**EXCERPTED PASSAGE**

##############################

Mrs Franca Emelue, Chairperson of Nigeria Correctional Officers’ Wives Association (NICOWA), Enugu State Chapter, said that for 2021, the association has a lot of initiatives to better the lives of inmates.

She said: “One is that we have a plan of implementing Water, Sanitation and Hygiene (WASH) project for inmates in the custodial centres to protect them better from COVID-19 pandemic.

“We have already made a move for skill acquisition for all female inmates in the state but we were stopped in 2020 due to the restrictions on visitation into the custodial centres due to COVID-19 but we hope it will be achieved by 2021’’.

For 2021; Ven. Jonathan Agbo, South-East Coordinator of Prisons’ Fellowship of Nigeria, called for an open door and love towards released inmates notwithstanding their previous offences.

Agbo, who recently led `Yellow Ribbon Project’ sensitisation walk within Enugu metropolis, urged Nigerians to stop stigmatising and rejecting reformed and released inmates.

He noted that released inmates had undergone corrections and were now reformed, adding that most of them learnt crafts, handiwork and some have completed their education to Masters Degree level.

Agbo, who is the Archdeacon of Ogui Anglican Archdeaconry in Enugu metropolis, noted: “It is regrettable that families and communities, even the Church, discriminate against them through some pronouncements and attitudes.

“Ex-inmates need love and understanding from everybody and it is good we help them achieve their potentials’’.

##############################

**DESCRIPTION OF THE TASK**
In the passage on inmates in Enugu State, starting with "For 2021; Ven." and going on through "pronouncements and attitudes.", change "released inmates" to "former inmates" and give that part again.

**ENTRIES SUPPLIED**
##############################

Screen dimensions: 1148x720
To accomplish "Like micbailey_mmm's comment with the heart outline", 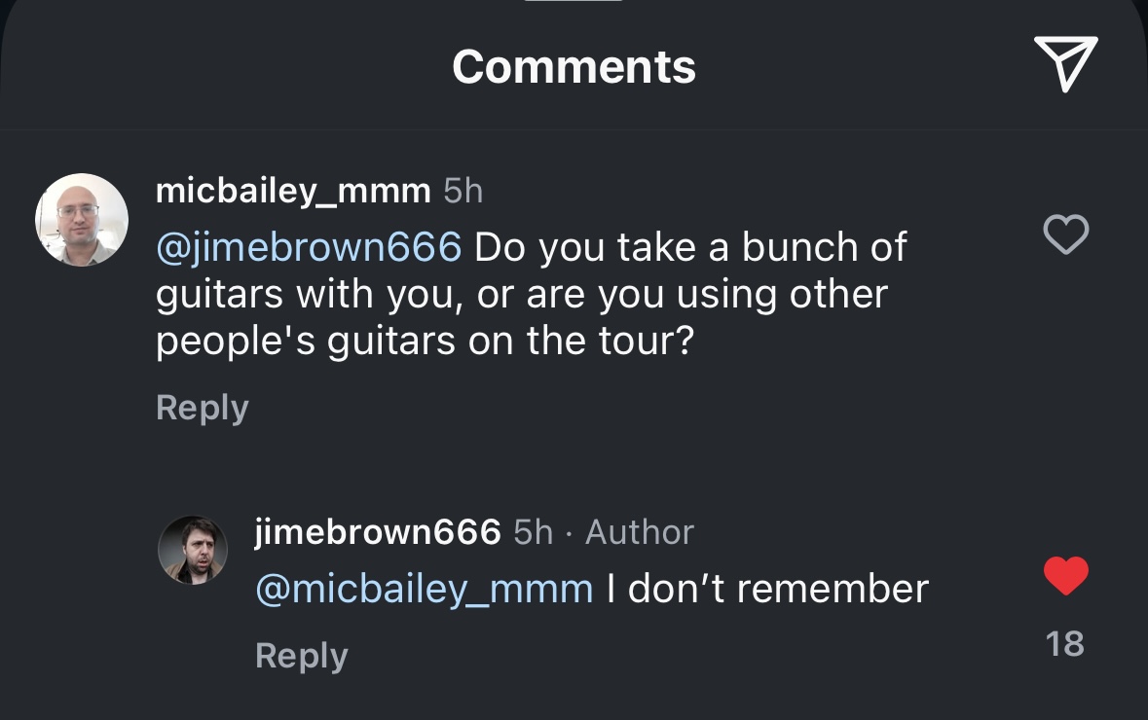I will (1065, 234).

##############################

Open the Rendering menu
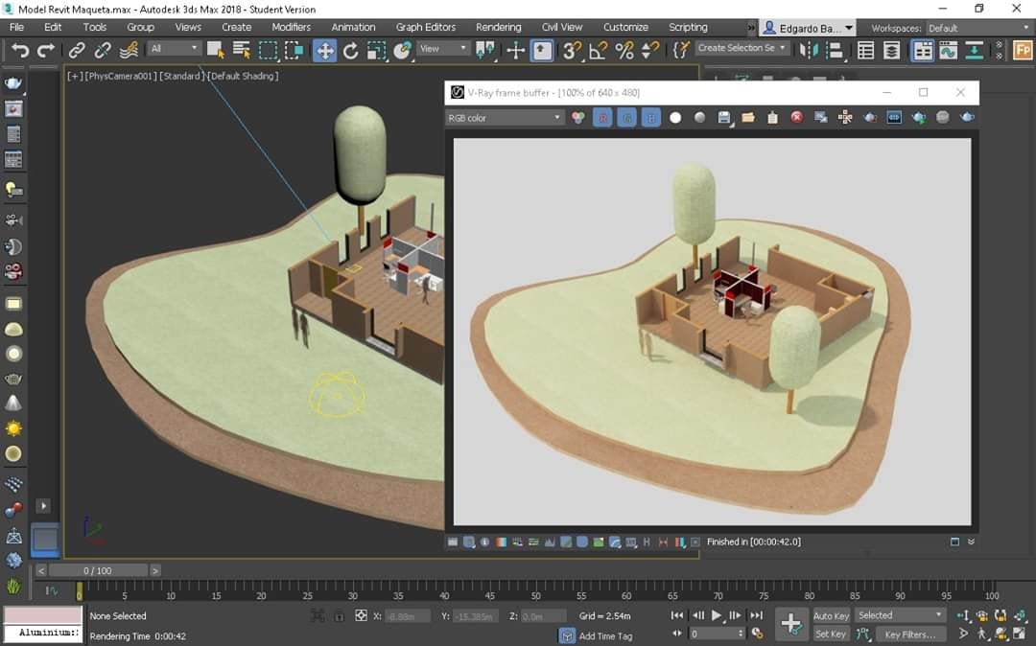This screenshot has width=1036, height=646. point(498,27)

##############################

**WORKED SOLUTION**
For 2021; Ven. Jonathan Agbo, South-East Coordinator of Prisons’ Fellowship of Nigeria, called for an open door and love towards former inmates notwithstanding their previous offences.

Agbo, who recently led `Yellow Ribbon Project’ sensitisation walk within Enugu metropolis, urged Nigerians to stop stigmatising and rejecting reformed and former inmates.

He noted that former inmates had undergone corrections and were now reformed, adding that most of them learnt crafts, handiwork and some have completed their education to Masters Degree level.

Agbo, who is the Archdeacon of Ogui Anglican Archdeaconry in Enugu metropolis, noted: “It is regrettable that families and communities, even the Church, discriminate against them through some pronouncements and attitudes.